Clojure is a fascinating language. Rich Hickey gives a lot of his rationale for why he picked the JVM for it [1], which boils down to VMs being the platforms of future, not OSes like Linux.

[1] http://clojure.org/rationale

infinite8s · on Aug 5, 2015

What do you find missing in the python/numpy space? Inability to handle analysis over streaming data?

vegabook · on Aug 5, 2015

Inability to scale easily to clusters, unless the problem is embarrassingly parallel (ours isn't always), and no equivalent to the conceptual beauty and efficiency of distributed directed acyclic graphs that Storm amongst others uses. We could hack Python up to do this, but if the problem became TRULY huge, hundreds or thousands of nodes, we'd probably end up spending more time building a processing infrastructure, and repaying technical debt, than doing the actual algorithms, while Spark / Storm etc already have massive scaling ability built in.

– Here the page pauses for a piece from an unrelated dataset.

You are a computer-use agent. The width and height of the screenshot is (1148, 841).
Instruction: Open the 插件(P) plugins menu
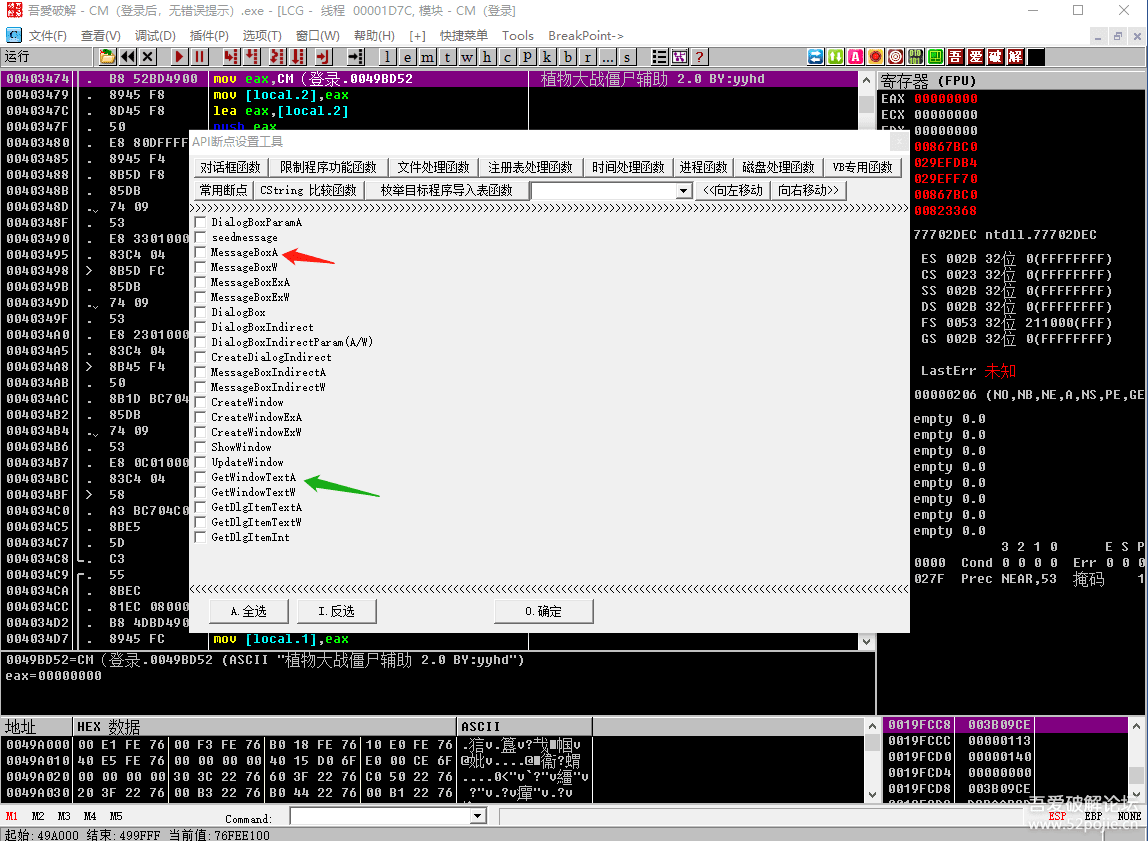pyautogui.click(x=209, y=36)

Still love Python and especially the Numpy ecosystem though and we stream thousands of ticks per second through it no problem, with a bit of help from multiprocessing, MKL libs and Numbapro. But as we get towards tens of thousands we're hitting the buffers, and most importanly, problem complexity is rising so the DAG approach is looking very attractive.

infinite8s · on Aug 5, 2015

I'm looking to build something like Naiad on top of python, disco and numba. Mind if I pick your brain on the kind of tooling you'd like to see around big data python? My email is in my profile.

teacup50 · on Aug 5, 2015

That's why I highlighted the platform strengths -- what others platforms can reasonably compete?

That said, you can use these tools as complete applications without actually dipping your toes into Java (or even the JVM, other than running it). If you do want to write code directly against them, the choices (of which I'm sure you'll well aware) range from Clojure to Scala to Java to JRuby.

Scala is one ugly duck, but personally I find it to be a sufficient language for writing JVM-based code without losing my lunch.

threeseed · on Aug 6, 2015

Scala/Python using Spark Streaming.

a8da6b0c91d · on Aug 5, 2015

I'm sure I'm being stupid and underinformed, but it doesn't seem like these systems do anything you can't replicate easily enough with htcondor/gridengine and so-forth alongside cluster computing filesystems. It almost seems like Java people decided they wanted Java only in their stack, so they ignored all the existing unix cluster computing stuff.

Somebody's downvoting me but I doubt they know anything about streaming and short-job support in gridengine.

srean · on Aug 5, 2015

C++11 perhaps.

teacup50 · on Aug 5, 2015

Precluded by requirement #1 (which I say as someone who has written an awful lot of C++).

herewego · on Aug 6, 2015

That's subjective. I'm quite productive writing system software in C++11/14.